Personal information
- Date of birth: 18 September 1959 (age 66)
- Place of birth: London, England
- Position: Forward

Senior career*
- Years: Team / Apps / (Gls)
- 1975–1978: Arsenal
- 1978–1980: California Sunshine / 48 / (24)
- 1979–1985: Wichita Wings (indoor) / 207 / (187)
- 1980–1981: → Cleveland Cobras (loan) / 44 / (32)
- 1982–1983: Detroit Express / ? / (31)
- 1985–1986: Cleveland Force (indoor) / 59 / (34)
- 1986–1988: Baltimore Blast (indoor) / 49 / (28)
- 1988–1990: Wichita Wings (indoor) / 76 / (34)
- 1990–1994: Detroit Rockers (indoor) / 145 / (278)
- 1995–1996: Detroit Neon (indoor) / 56 / (69)
- 2000: Detroit Rockers (indoor) / 3 / (1)

Managerial career
- 1990–1994: Detroit Rockers
- 1994: Detroit Neon

= Andy Chapman =

Footballer (born 1959)

Andrew Chapman (born 18 September 1959) is an English-American retired soccer player who saw his greatest success as an indoor player in the United States. He spent six seasons in the American Soccer League, ten in the Major Indoor Soccer League, four in the National Professional Soccer League and two in the Continental Indoor Soccer League.

==Career==
Chapman was born in London, England, on 18 September 1959. An Arsenal signee at age 16, he turned pro the following year. Chapman went to the United States in the summer of 1978 to play outdoors for the California Sunshine of the American Soccer League for two seasons. In 1980, he moved to the Cleveland Cobras, spending two seasons with them. In 1982, he moved to the Detroit Express. The Express won the Championship in 1982 as Chapman led the league with 23 goals. His last outdoor season came in 1983 with the Express. The league collapsed at the end of the season and Chapman dedicated himself to indoor soccer. He had already established himself as an indoor player, signing in 1979 with the Wichita Wings of the Major Indoor Soccer League (MISL). In 1984, he was a first team All Star as a forward. He began the 1984–1985 season in Wichita, but on 1 March 1985, the Cleveland Force purchased Chapman's contract. He finished the season in Cleveland, then played the 1985–1986 season with the Force before being released on 10 May 1986 as part a salary reduction effort. He then moved to the Baltimore Blast before moving to the Wings for the 1986–1988 seasons. Chapman, known as one of the best natural goal-scorers to ever play the indoor game, was a fan favourite in every city. He finished with 307 MISL goals, a tally which ranks 8th all time. His best season was 1983–84 when he finished second in goal scoring, seventh in league overall scoring and was named to the league's All-MISL team.
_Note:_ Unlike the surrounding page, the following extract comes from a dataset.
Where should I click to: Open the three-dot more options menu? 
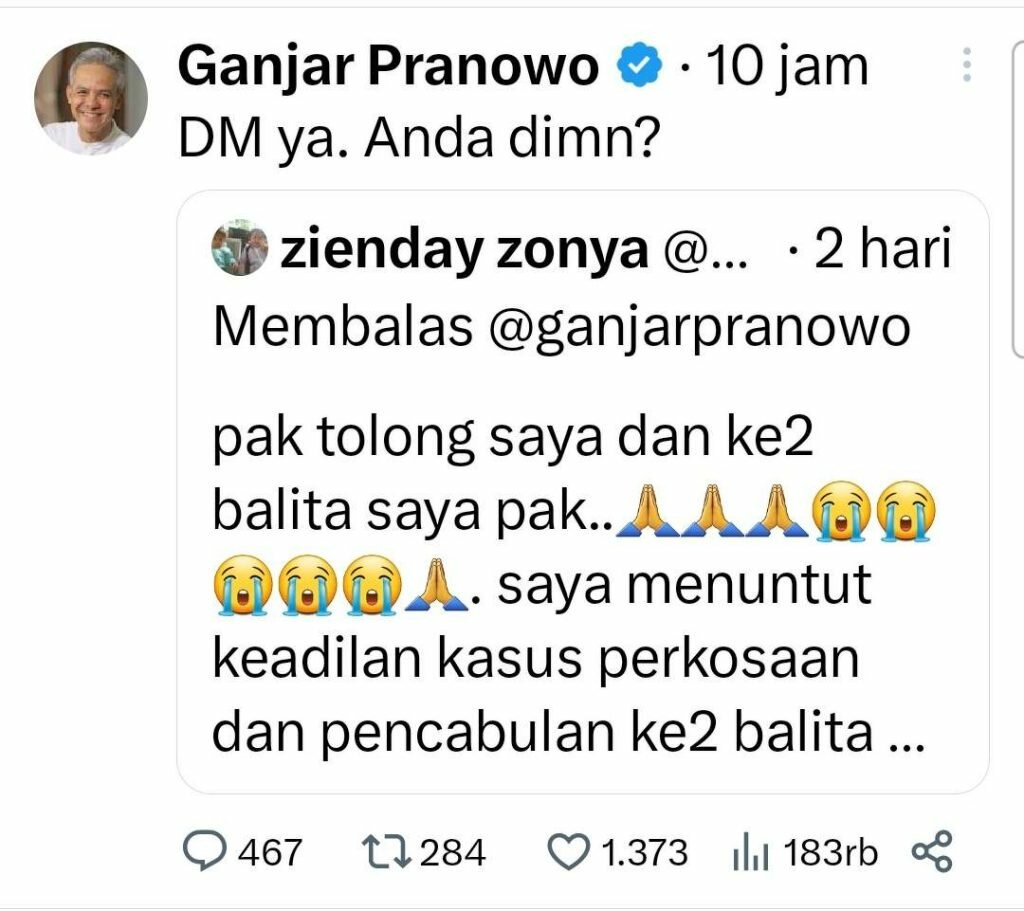point(967,65)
In 1990, Chapman became a player-coach of the National Professional Soccer League's Detroit Rockers. He led the league in scoring during the 1990–1991 season with 77 goals and 37 assists in 40 games. He was selected as both the NPSL MVP and a first team All Star that season. In 1992, the Rockers won the NPSL championship. In 1994, the Detroit Neon of the Continental Indoor Soccer League hired Chapman away from the Rockers. In 2000, he came out of retirement to play for the Detroit Rockers in their last three games of the season, making him one of only two players (Goalkeeper, Victor Nogueira) to play in four different decades.

Involved in youth coaching since 1978, Chapman started the Birmingham United Football Club in 1997, a youth soccer club in Birmingham, Michigan.